Details of Lieberman-Coburn plan

  • A single combined annual deductible of $550 for both Part A (hospital) and Part B (generally physician) Medicare plans.
  • An annual out-of-pocket limit of $7,500. Currently there is no limit, which means a catastrophic illness could exhaust a consumer’s savings.
  • New requirements that wealthier people pay more out of pocket. Those levels would reach $12,500 for individuals earning $85,000 to $107,000 and married couples making $170,000 to $214,000. At the highest end, couples earning $320,000 or more would pay up to $22,500.
  • New policies for “Medigap” coverage. About one in five beneficiaries gets supplemental coverage to pay deductibles or co-pays. The Lieberman-Coburn plan would bar such policies from paying any of the first $550 of liability, and would limit other coverage.

WASHINGTON – A bipartisan team of senators aims to raise the Medicare retirement age to 67 and require the wealthy to pay more for their care as part of the White House-congressional effort to dramatically reduce federal deficits.

The plan, authored by Sens. Joseph Lieberman, I-Conn., and Tom Coburn, R-Okla., would save an estimated $600 billion in the cost of Medicare, the government’s health care program for the elderly and some disabled. While the plan is expected to meet strong resistance, some of its elements could be incorporated into a bipartisan deal.

The senators’ proposal would increase the Medicare eligibility age, now 65. It would go up two months each year, beginning with people born in 1949, until it reaches 67 in 2025. The age would then remain 67. If the 2010 federal health care law is repealed or overturned, as Republicans want and courts are considering, the age would remain 65.

The senators’ effort comes as President Barack Obama plans another round of debt reduction talks today with Senate Democrats. There was no word on when he might talk to Republicans. Obama met separately Monday with Senate Majority Leader Harry Reid, D-Nev., and Senate Republican leader Mitch McConnell of Kentucky.

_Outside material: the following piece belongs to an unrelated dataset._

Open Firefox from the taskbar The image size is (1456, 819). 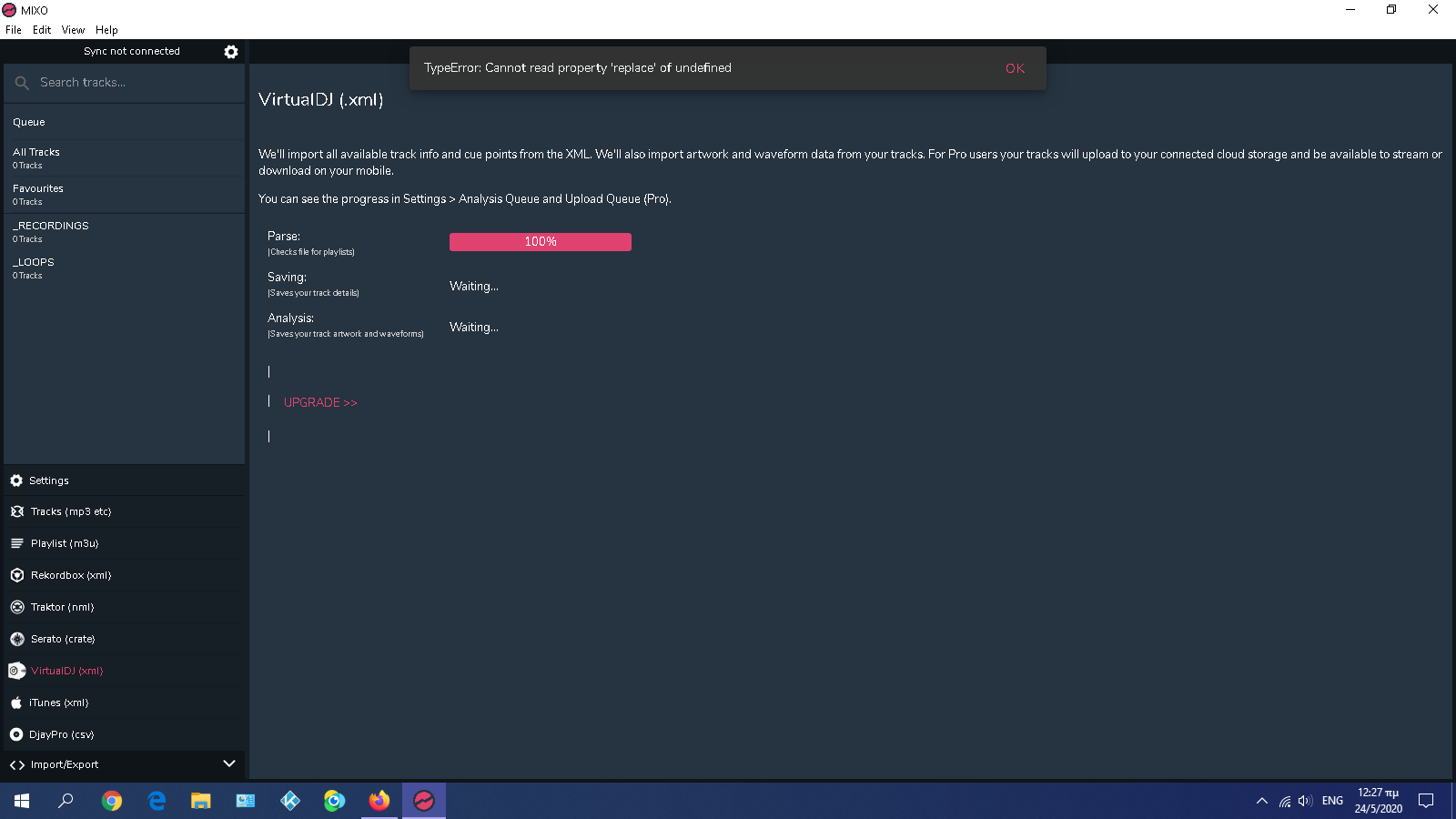click(379, 801)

White House press secretary Jay Carney, asked Tuesday about the future of bipartisan talks, said, “I don’t have a structure to provide to you.”

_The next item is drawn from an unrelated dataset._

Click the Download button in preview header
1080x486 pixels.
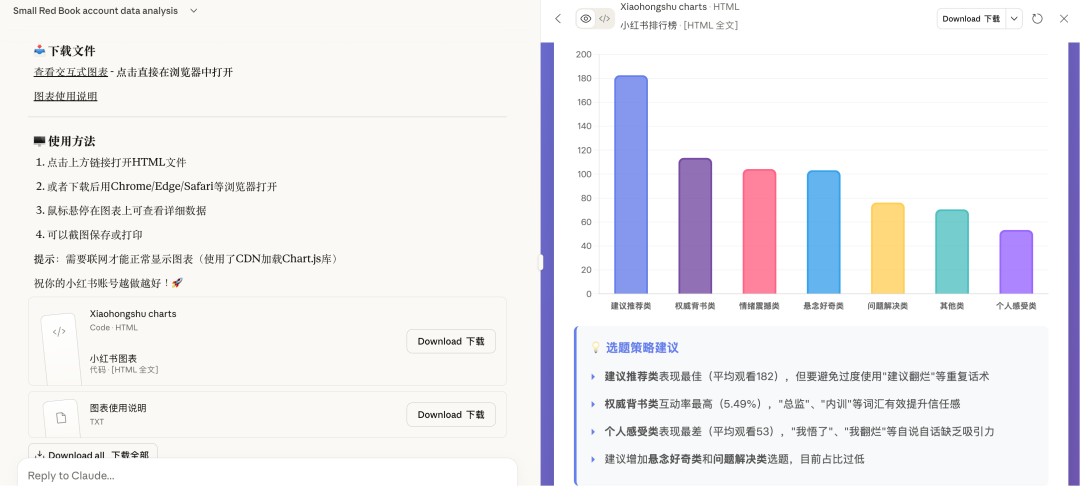(970, 18)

Bipartisan talks between Vice President Joe Biden and congressional lawmakers from both parties ended last week after Republicans pulled out, saying Democrats wouldn’t budge on their insistence that tax increases be part of any deal. The two sides remained at odds Tuesday.

Any deal would be part of legislation to raise the nation’s $14.3 trillion debt ceiling. Without an increase, administration officials estimate the government will exhaust its borrowing authority by Aug. 2, which could lead to a default on U.S. debts, chaos in financial markets and a new recession.

Medicare’s trust fund is expected to be insolvent in 2024, and its projected annual costs are a major driver of federal spending. The program is expected to serve 48.9 million people this year, and grow to serve about 64 million by 2021.

Reaction to the Lieberman-Coburn plan was lukewarm. McConnell praised the senators for coming up with a plan, but didn’t endorse it. Reid called it a “bad idea,” while House Minority Leader Nancy Pelosi, D-Calif., said it was “unacceptable, especially for struggling middle-class Americans.”

Republicans want to dramatically revamp Medicare.

House Republicans voted earlier this year for a plan to privatize the system. Under it, people who retire after 2021 would choose from a list of private “guaranteed coverage options” and get federal help with the cost.

Democrats concede that Medicare savings are needed, and the 2010 federal health care law included changes expected to save about $500 billion over 10 years. The Democrats’ plan includes a mechanism to pare Medicare’s spending if its growth rate rises above a set amount, penalizing hospitals for “excessive readmission rates” and creating new, potentially more efficient ways for people to get medical care.